→ **Task instructions**
Copy the entries below exactly, but only from the line containing "The height and width of the screenshot is (449, 524)." through the final line.

Stored items:
>>>>>

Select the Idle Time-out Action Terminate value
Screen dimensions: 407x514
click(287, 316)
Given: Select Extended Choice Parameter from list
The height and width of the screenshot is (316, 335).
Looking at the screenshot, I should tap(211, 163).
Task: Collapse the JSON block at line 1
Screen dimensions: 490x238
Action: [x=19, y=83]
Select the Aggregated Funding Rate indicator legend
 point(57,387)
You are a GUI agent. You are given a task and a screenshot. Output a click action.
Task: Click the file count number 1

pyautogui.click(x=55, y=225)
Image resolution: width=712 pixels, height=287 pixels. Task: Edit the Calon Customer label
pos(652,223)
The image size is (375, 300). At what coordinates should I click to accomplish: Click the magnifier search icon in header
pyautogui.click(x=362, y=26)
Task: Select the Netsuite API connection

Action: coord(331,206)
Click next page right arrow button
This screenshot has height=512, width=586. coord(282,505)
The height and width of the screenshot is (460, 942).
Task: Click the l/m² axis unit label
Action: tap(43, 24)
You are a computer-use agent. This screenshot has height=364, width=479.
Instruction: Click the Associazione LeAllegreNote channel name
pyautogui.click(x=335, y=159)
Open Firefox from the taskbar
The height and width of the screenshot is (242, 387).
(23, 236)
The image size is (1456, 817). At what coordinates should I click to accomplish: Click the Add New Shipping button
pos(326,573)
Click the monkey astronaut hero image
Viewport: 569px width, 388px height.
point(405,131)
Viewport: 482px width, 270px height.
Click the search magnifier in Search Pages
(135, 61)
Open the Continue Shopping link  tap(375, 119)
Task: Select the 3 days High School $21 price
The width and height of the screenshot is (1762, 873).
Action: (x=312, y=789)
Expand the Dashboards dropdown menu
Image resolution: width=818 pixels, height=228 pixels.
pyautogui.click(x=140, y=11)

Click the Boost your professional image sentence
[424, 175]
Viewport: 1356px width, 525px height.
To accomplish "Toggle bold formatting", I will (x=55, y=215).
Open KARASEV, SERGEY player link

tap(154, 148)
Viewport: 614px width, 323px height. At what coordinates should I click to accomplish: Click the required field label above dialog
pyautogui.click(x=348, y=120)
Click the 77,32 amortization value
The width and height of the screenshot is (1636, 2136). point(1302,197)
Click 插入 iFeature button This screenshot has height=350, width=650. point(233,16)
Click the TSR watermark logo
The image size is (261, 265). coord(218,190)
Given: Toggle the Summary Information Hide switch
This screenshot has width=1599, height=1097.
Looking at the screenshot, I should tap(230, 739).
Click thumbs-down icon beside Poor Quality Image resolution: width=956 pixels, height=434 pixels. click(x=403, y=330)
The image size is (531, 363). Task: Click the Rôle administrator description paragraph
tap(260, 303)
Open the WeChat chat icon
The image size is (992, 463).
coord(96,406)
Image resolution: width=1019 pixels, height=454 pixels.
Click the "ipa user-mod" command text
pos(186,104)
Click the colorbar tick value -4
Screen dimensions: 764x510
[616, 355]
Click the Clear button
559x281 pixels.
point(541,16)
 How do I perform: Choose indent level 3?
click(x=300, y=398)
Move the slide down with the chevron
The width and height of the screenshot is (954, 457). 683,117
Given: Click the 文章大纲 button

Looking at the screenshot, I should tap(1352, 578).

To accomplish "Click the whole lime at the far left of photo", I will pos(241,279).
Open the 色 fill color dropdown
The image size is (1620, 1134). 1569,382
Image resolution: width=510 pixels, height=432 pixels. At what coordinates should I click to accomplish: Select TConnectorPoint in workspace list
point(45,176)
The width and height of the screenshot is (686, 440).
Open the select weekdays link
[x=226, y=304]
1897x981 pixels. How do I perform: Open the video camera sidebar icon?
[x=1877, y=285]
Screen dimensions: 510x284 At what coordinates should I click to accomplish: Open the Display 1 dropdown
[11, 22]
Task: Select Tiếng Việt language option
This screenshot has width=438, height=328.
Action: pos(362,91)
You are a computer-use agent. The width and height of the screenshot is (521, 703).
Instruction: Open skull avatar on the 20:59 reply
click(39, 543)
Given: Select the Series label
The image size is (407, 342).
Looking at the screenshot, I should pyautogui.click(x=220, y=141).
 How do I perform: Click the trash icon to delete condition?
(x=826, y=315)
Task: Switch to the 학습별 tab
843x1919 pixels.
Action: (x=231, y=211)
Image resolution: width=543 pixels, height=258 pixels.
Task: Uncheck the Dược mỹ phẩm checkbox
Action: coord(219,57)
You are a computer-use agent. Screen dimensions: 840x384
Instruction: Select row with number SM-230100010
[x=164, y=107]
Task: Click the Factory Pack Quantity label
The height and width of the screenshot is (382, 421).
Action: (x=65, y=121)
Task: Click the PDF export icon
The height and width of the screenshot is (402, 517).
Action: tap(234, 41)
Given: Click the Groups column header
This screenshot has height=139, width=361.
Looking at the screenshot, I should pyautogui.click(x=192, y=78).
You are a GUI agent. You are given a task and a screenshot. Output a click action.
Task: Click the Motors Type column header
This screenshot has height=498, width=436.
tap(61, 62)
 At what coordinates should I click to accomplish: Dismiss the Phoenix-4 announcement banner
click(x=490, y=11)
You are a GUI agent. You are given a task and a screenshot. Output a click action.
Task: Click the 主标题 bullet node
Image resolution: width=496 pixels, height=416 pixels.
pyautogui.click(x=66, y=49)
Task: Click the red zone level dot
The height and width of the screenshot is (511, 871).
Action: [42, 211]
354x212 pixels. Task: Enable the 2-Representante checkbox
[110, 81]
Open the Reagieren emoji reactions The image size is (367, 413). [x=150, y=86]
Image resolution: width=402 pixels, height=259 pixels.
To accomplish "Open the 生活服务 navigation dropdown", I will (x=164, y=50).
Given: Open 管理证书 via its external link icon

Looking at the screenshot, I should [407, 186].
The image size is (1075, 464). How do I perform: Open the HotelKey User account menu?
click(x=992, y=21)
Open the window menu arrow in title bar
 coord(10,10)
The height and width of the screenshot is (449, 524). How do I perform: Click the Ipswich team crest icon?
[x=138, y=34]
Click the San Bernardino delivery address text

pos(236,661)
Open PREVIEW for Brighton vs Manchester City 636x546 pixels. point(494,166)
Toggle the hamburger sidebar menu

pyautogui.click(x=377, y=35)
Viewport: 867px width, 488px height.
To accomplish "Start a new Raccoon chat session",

<<<<<

→ **Written reply**
The height and width of the screenshot is (449, 524). How do I perform: Click the Ipswich team crest icon?
[x=138, y=34]
Click the San Bernardino delivery address text

pos(236,661)
Open PREVIEW for Brighton vs Manchester City 636x546 pixels. point(494,166)
Toggle the hamburger sidebar menu

pyautogui.click(x=377, y=35)
Viewport: 867px width, 488px height.
To accomplish "Start a new Raccoon chat session",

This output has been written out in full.